台風一過の昨日、西荻から。盛林堂補充、音羽館へ寄って、ひさしぶりに広瀬くんと喫茶店で情報交換。ラピュタの招待券2枚もらう。これは行こう。均一でドアノー展の図版300円と、どうしても今読みたくなって、元本もちくま文庫も持っているのに種村季弘『雨の日はソファで散歩』を。読書中のアン・タイラー『パッチワーク・プラネット』をお休みさせて、電車内で種村をガシガシと読む。
亀戸へ移動。「四月と十月」連載「彫刻」の締め切りが来て、亀戸駅前の羽の生えた亀、大中小が積み重なった噴水を取り上げることにして写真に撮る。亀戸天神へも行ったが、ここは像や婢がいたるところにあるモニュメントのテーマパークみたいな神社。スカイツリーが背後にでっかく見える。亀戸は神社仏閣が多く、じつは銅像だらけの町だった。

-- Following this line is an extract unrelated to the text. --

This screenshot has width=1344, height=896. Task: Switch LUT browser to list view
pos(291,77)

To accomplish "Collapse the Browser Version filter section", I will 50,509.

夜は、脳天、サンポ堂、金丸姐さんと亀戸の文化センターホールで、柳家権太楼独演会を聞く。脳天、金丸両氏の還暦祝いも兼ねている。じつは、柳家権太楼はちょっと苦手な噺家さんであったが(でかい声を出しゃあいいってもんじゃない)、この夜の「唐茄子屋政談」は一時間近くたっぷり熱演して、ああ、こういう話だったかと感心する。志ん朝さんなんかもそうだが、たいてい途中で端折るのだ。仲入り後、「前にたっぷりやりすぎた」と言いつつ、天狗裁きで締める。4人で亀戸ガード脇路地の飲み屋横丁へ。散歩堂さんが何度か来たという古典的大衆居酒屋で2時間近く飲み食う。ここはいい店でした。出てくる料理が、なんというかみんなキレイ。味も見せ方もがさつなところがない(天ぷらの衣がちょっと硬いのが難点)。それでいて値段は大衆的。ずっと落語の話をしていたが、いちばんくわしくないのはぼくだった。いや、ぼくだってそこそこ落語の知識はあるつもりだが、ほかの三人にはまったくかなわない。この夜、浴衣姿で艶やかな金丸姐さんは、昼は浅草演芸ホールにいたという。演芸のダブルヘッダーだ。途切れなくあれこれ話して、満席に近い店が、気づくと、我々だけになっていた。帰り道は遠かった。